(Records from a data source)

=====

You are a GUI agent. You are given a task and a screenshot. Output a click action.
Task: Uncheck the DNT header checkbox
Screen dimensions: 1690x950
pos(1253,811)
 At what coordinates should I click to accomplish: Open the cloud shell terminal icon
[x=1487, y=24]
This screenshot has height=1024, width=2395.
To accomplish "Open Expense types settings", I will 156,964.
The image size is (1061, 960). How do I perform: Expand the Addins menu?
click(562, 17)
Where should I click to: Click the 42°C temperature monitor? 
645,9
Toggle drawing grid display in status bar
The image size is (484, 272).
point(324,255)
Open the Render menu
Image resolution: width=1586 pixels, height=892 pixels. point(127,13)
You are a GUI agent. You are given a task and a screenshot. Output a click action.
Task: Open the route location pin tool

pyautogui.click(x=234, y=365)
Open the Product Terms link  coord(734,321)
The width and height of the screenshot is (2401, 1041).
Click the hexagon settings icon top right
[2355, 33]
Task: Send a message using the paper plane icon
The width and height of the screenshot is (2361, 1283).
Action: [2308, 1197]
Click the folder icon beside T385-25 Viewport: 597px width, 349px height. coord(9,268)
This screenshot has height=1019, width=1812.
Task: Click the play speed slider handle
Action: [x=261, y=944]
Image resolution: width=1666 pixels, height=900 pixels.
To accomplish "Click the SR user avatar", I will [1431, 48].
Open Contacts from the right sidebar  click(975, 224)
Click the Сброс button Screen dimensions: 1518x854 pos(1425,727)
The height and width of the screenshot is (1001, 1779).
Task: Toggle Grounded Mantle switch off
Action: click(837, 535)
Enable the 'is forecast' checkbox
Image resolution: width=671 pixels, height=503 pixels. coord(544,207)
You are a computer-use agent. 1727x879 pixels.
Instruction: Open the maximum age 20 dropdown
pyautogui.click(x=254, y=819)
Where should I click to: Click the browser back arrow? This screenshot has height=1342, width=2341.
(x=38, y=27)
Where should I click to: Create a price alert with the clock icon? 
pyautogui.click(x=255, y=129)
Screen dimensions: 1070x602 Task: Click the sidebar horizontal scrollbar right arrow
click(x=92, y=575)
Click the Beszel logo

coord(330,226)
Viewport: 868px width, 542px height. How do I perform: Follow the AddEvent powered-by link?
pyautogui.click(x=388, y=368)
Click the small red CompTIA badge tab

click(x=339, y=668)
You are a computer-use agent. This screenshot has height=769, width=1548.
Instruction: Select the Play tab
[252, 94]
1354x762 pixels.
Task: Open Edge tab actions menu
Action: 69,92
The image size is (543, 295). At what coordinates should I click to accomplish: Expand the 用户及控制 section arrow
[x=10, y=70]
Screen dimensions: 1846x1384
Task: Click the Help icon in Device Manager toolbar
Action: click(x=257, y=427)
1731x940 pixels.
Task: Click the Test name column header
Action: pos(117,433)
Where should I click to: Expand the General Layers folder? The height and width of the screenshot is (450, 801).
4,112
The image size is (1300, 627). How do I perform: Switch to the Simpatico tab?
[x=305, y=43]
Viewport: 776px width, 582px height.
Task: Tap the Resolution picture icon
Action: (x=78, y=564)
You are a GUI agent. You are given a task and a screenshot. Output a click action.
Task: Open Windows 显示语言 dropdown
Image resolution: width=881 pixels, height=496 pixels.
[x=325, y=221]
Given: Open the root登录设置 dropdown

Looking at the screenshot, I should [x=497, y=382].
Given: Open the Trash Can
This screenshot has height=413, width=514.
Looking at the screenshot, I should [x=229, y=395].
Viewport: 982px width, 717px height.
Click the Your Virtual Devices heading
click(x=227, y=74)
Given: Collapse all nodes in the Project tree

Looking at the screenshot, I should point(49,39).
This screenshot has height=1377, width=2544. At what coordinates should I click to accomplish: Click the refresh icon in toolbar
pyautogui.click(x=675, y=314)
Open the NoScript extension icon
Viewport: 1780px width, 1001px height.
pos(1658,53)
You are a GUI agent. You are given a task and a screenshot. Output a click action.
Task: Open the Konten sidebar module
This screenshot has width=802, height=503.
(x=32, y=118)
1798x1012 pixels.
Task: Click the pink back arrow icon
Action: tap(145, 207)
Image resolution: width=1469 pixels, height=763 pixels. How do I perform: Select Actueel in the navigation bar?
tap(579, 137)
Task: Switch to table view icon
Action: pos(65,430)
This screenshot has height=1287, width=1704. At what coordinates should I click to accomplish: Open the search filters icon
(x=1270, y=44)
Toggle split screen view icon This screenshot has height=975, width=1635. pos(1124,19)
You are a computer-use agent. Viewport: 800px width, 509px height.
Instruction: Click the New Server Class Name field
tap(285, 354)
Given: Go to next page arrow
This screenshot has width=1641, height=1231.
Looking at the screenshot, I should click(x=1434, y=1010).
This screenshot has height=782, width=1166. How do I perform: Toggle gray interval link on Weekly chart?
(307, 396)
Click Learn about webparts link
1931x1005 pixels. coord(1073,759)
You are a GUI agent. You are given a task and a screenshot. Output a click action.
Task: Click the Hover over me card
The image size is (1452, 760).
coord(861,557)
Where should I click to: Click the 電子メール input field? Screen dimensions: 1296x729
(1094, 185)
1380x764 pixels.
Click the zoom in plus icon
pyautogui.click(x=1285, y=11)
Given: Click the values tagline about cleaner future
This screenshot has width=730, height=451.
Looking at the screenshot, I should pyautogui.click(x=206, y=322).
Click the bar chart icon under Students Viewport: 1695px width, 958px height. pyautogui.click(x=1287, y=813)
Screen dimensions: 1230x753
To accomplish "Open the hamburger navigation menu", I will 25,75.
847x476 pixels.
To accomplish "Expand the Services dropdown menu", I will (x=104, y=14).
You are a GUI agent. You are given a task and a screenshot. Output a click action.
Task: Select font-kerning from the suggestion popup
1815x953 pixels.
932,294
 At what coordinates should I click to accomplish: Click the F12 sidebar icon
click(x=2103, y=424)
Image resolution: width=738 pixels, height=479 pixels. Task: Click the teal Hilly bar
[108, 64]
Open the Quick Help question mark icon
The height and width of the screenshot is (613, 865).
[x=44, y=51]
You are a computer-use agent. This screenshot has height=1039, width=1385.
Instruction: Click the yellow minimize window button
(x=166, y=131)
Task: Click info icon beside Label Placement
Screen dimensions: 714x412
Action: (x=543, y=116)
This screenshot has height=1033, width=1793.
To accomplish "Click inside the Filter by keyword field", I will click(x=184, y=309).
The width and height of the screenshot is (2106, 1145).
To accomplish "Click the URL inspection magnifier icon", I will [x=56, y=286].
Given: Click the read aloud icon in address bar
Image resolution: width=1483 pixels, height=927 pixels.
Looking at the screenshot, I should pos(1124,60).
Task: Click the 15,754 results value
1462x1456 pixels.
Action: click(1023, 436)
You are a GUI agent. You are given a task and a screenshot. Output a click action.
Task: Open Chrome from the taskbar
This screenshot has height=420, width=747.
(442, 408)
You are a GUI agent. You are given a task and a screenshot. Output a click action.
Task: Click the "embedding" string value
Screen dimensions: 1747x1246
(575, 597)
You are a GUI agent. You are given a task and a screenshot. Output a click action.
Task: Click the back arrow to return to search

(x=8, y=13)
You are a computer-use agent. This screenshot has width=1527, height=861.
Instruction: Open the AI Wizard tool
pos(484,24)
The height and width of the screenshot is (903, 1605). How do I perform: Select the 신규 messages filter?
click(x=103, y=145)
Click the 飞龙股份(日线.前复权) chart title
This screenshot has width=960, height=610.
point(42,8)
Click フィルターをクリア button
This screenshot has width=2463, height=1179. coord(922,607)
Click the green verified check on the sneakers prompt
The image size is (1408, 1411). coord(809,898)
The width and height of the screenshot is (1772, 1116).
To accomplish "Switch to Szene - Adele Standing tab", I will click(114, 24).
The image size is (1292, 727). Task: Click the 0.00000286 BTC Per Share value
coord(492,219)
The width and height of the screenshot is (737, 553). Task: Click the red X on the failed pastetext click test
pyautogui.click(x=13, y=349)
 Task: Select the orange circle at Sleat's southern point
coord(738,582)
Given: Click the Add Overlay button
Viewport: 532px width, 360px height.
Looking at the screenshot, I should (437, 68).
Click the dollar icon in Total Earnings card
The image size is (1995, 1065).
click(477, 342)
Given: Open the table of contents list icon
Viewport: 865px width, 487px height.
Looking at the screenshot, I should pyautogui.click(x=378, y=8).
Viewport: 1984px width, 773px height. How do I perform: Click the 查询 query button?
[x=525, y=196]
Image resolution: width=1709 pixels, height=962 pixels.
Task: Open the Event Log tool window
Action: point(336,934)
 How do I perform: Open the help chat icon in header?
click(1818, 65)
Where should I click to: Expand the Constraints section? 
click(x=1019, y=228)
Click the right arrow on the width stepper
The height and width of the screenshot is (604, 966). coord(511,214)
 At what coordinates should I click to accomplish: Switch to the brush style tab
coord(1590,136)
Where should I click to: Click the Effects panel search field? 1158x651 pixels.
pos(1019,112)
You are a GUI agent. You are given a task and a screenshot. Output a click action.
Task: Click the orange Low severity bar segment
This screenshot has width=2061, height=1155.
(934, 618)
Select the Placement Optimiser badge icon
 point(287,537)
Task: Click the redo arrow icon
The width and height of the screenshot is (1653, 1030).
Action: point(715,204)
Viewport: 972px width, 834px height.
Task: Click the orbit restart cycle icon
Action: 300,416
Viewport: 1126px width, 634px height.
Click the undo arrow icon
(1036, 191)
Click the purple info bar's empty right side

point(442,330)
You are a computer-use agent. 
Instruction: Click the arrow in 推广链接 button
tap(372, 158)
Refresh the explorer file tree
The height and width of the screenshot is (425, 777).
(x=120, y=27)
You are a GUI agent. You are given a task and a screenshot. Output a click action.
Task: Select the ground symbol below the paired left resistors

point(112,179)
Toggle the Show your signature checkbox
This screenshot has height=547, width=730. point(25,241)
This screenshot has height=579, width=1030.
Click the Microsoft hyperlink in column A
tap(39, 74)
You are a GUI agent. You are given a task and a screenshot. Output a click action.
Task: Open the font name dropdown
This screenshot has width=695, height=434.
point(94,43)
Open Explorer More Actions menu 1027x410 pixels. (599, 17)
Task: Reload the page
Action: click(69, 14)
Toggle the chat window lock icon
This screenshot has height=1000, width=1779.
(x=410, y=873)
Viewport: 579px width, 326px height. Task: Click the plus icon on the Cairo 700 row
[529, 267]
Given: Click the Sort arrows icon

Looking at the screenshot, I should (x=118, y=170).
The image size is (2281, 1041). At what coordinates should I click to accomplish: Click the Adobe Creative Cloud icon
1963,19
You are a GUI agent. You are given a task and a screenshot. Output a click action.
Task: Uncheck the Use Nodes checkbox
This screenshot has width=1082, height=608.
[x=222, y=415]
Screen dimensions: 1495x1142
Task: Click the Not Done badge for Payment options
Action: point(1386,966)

=====

§ **EXERCISE AIM**: Make a copy of each line in the records above that has the word "computer".

§ **EXERCISE OUTPUT**:
You are a computer-use agent. 1727x879 pixels.
You are a computer-use agent. This screenshot has height=769, width=1548.
You are a computer-use agent. Viewport: 800px width, 509px height.
You are a computer-use agent. This screenshot has height=1039, width=1385.
You are a computer-use agent. This screenshot has width=1527, height=861.
You are a computer-use agent. 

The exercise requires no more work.